The OIG reviewed 5,802 appointments scheduled at Ocotillo from December 2013 through August 2014 and uncovered that 4,409 (76 percent) of the appointment dates were adjusted to reflect that the patients’ desired dates were the same as the scheduled dates. The OIG also reviewed scheduling data for 4,855 appointments scheduled from October 1, 2015 through March 31, 2016, and discovered that 2,212 (46 percent) of 4,855 appointments had been altered to adhere to VHA regulations; media coverage of manipulated wait times at Phoenix VA facilities might be responsible for the improvement.
The auditors also probed the complainant’s allegation that physicians cashed in on the unethical practice of manipulating wait times because wait times factor into bonuses; the OIG substantiated the complainant’s claim. The OIG discovered that the “wait-time goals were based on a physician’s ability to see patients within either 7 or 14 days of the patients’ desired dates.” The managers made sure that the physicians did not get penalized for wait times by engaging in the unethical practice of amending scheduling data. The physicians received an average bonus of $28,521, with approximately 15 percent related to waiting times. A lot of people would dismiss the bonuses as a non-issue because the money is not that much compared to the trillions wasted by the federal government, but the VA personnel who manipulated wait times and the physicians who reaped a benefit from it are public servants employed by taxpayers to provide quality medical care to veterans; it is a colossal issue.

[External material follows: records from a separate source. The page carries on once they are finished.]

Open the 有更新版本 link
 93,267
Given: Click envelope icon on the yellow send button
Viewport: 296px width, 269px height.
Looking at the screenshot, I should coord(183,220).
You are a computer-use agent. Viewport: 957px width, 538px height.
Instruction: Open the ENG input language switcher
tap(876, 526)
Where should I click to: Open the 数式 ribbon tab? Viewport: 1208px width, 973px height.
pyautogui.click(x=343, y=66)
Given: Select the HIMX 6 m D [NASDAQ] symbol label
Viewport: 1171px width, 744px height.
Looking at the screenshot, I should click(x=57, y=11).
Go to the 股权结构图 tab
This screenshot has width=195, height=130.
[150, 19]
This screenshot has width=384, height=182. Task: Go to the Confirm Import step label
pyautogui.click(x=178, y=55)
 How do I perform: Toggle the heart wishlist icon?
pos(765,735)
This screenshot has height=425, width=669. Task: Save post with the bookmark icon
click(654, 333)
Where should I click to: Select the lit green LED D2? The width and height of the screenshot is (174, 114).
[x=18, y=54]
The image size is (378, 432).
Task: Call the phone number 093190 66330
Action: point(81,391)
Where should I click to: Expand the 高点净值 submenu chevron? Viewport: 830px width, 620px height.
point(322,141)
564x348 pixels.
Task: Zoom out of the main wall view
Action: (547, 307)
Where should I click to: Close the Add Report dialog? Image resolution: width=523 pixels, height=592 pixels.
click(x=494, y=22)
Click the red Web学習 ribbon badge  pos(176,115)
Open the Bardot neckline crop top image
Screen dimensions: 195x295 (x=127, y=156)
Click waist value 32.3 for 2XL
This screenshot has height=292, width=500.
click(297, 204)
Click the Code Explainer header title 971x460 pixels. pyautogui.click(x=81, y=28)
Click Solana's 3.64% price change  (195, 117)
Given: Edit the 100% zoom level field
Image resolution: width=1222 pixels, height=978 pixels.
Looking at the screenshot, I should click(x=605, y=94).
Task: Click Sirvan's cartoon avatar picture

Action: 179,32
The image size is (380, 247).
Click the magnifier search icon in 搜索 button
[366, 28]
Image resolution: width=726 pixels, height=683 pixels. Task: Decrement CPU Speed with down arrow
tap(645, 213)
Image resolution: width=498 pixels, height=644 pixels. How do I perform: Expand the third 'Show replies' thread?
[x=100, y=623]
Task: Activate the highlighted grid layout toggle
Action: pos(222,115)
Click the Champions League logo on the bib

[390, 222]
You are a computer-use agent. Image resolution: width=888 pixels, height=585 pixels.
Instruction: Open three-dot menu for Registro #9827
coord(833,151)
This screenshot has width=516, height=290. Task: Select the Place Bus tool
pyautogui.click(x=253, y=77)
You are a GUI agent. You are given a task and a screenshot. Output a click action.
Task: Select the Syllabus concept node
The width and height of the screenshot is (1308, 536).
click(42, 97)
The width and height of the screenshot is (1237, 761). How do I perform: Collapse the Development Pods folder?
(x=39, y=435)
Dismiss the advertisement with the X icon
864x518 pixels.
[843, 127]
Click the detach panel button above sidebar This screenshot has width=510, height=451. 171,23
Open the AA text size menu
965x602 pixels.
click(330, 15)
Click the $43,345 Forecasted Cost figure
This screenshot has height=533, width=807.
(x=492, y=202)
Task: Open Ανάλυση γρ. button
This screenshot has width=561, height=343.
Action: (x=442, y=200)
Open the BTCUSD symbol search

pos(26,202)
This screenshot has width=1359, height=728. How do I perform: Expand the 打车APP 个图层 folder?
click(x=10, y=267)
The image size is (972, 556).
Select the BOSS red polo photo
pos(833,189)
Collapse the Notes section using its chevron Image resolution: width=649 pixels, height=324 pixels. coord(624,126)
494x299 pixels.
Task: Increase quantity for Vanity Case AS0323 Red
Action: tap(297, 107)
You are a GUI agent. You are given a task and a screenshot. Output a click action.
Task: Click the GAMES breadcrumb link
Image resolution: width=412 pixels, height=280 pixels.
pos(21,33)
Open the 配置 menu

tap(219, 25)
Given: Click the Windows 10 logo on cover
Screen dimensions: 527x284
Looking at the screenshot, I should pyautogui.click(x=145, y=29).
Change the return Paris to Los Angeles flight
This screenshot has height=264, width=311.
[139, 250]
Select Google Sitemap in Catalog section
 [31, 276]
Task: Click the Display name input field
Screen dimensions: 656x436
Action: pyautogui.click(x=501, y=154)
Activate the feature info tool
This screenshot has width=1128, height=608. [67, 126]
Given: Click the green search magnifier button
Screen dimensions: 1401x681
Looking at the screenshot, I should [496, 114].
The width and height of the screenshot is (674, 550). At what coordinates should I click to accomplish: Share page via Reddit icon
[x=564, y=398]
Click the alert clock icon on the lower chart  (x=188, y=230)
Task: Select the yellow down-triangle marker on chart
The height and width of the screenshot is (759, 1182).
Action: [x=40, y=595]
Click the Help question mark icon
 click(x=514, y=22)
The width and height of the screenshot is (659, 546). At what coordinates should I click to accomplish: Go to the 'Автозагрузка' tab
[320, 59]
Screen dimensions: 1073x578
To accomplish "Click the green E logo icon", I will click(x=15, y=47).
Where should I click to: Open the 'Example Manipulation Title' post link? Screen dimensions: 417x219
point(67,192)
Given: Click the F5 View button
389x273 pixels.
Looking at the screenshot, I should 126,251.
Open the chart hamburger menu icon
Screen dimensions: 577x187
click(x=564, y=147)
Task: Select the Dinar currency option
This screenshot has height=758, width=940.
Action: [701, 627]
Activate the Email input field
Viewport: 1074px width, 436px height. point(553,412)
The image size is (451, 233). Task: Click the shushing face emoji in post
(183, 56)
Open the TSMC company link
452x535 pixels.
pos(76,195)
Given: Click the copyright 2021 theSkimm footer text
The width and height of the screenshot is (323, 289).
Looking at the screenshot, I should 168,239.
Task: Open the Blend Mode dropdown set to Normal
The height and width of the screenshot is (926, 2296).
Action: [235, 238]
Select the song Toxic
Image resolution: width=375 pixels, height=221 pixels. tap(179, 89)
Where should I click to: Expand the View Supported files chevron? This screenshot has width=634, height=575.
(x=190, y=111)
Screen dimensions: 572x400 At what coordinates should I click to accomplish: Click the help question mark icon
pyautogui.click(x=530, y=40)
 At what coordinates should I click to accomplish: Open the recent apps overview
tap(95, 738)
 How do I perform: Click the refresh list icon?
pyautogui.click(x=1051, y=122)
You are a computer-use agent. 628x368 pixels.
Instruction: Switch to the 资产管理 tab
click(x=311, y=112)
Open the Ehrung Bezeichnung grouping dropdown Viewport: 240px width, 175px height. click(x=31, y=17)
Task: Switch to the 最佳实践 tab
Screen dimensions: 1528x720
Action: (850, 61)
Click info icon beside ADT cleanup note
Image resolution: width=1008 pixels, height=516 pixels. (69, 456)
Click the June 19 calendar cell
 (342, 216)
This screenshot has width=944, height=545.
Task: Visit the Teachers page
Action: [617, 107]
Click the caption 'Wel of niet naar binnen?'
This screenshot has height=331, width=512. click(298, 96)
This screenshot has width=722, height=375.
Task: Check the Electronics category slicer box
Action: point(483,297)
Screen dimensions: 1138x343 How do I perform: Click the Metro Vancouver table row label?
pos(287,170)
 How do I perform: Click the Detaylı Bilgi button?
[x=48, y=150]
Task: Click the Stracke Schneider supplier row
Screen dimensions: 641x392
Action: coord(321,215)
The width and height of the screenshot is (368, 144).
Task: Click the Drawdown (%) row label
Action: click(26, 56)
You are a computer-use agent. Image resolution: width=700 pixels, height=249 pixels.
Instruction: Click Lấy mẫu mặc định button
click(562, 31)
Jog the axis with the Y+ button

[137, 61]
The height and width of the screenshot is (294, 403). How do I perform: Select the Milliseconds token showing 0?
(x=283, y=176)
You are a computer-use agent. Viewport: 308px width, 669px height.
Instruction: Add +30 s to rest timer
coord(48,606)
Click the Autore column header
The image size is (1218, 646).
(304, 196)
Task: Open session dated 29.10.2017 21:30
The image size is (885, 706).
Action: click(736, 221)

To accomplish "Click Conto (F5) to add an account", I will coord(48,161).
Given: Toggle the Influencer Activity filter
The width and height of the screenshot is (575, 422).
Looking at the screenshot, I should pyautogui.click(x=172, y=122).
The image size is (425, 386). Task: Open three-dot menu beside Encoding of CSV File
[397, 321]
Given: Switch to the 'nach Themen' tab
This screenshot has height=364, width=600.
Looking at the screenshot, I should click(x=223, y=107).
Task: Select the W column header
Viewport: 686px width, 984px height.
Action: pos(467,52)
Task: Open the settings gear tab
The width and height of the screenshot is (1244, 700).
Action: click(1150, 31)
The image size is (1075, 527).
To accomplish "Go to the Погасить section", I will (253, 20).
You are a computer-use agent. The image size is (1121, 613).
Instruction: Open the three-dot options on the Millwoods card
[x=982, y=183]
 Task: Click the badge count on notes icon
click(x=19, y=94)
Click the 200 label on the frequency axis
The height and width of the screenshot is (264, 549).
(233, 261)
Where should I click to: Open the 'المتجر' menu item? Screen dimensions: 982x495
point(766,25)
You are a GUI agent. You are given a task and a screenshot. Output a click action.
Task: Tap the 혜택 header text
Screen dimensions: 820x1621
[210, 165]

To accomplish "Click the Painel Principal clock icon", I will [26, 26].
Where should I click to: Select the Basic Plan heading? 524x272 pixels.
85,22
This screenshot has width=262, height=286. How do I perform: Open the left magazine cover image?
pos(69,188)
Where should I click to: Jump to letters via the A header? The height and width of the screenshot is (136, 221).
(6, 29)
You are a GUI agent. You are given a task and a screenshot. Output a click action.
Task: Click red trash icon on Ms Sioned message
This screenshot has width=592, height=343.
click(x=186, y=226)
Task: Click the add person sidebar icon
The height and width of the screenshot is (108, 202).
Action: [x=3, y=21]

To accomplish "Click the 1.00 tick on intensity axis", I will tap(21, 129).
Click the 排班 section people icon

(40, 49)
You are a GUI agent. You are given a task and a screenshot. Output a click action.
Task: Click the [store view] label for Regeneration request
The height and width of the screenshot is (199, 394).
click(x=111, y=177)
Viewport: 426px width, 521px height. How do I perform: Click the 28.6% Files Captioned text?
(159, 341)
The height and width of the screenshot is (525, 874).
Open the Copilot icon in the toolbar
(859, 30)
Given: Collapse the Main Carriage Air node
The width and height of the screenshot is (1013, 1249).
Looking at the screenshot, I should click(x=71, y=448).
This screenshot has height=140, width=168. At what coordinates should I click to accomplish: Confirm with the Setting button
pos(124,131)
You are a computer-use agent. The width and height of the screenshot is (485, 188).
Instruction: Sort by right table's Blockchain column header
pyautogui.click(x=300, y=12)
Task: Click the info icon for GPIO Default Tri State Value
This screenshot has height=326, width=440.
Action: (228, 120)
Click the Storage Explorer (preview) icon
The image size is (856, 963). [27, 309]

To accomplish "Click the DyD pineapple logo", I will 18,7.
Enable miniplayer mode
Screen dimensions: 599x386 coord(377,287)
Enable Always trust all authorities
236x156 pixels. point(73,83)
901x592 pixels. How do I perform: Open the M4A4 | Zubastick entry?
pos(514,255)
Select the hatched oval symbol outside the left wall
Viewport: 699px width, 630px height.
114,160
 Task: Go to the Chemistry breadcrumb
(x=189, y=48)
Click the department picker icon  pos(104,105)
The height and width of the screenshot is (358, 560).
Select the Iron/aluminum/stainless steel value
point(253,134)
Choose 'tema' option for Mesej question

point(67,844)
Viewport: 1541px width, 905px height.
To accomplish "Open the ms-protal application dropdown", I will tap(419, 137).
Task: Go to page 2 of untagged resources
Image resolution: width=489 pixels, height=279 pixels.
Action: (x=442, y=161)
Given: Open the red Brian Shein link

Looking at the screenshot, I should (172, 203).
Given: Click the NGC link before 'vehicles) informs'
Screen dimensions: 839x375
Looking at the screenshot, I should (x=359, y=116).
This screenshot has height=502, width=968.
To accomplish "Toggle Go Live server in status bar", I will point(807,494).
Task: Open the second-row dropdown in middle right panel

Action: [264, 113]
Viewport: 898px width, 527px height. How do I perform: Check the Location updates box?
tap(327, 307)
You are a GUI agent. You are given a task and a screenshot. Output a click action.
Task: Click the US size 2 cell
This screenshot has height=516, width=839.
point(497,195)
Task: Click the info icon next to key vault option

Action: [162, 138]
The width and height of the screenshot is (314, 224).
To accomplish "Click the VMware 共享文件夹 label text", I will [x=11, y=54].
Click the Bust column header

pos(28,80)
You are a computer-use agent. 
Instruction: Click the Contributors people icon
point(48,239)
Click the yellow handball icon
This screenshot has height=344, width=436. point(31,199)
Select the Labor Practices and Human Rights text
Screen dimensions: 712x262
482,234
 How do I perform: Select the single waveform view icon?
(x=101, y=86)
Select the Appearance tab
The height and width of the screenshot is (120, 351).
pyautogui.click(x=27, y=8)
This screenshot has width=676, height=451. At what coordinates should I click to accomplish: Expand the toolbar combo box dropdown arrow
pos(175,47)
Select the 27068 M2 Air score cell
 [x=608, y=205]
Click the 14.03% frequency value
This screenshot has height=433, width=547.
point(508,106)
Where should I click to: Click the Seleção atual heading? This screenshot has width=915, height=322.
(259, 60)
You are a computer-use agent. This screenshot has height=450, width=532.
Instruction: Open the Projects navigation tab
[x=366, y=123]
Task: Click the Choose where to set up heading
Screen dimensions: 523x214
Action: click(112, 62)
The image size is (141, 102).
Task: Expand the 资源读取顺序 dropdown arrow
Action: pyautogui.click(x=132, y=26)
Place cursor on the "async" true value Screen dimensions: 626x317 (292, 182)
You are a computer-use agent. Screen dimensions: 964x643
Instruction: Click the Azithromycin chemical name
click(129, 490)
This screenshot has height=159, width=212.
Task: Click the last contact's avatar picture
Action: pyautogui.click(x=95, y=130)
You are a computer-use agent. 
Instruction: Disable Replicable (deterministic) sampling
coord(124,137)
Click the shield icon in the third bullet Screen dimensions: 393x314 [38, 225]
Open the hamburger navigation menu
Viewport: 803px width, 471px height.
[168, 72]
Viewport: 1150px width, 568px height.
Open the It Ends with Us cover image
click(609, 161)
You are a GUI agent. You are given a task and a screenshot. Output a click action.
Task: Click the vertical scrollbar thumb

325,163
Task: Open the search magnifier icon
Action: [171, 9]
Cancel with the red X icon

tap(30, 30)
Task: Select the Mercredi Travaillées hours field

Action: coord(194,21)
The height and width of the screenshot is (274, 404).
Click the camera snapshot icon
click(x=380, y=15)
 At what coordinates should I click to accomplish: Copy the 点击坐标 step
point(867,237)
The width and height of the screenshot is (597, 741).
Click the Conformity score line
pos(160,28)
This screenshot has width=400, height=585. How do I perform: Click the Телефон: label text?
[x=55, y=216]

The OIG should be commended for revealing unethical and criminal activities by VA bureaucrats, but it intentionally fails at motivating the proper authorities to take action against the perpetrators. The OIG’s recommendations for Ocotillo are the usual; make sure staff follow policies and procedures. The following is an example of a customary OIG recommendation:
- We recommend the VA Desert Pacific Healthcare Network Director review the training records of all SAVAHCS schedulers to ensure their training is compliant with Veterans Health Administration scheduling policy.
The OIG never recommends any disciplinary action. The managers at Ocotillo must be terminated, but it won’t happen.
The people who work for the VA are members of a public union, which presents a barrier to terminating incompetent, unethical, criminal staff, so the first step to repairing the VA health care system is to damage the union. Congress must pass legislation that either prohibits federal government employees from being union members or provides the bureaucrats at the top of the VA org chart carte blanch for discharging any and all personnel and hold them accountable.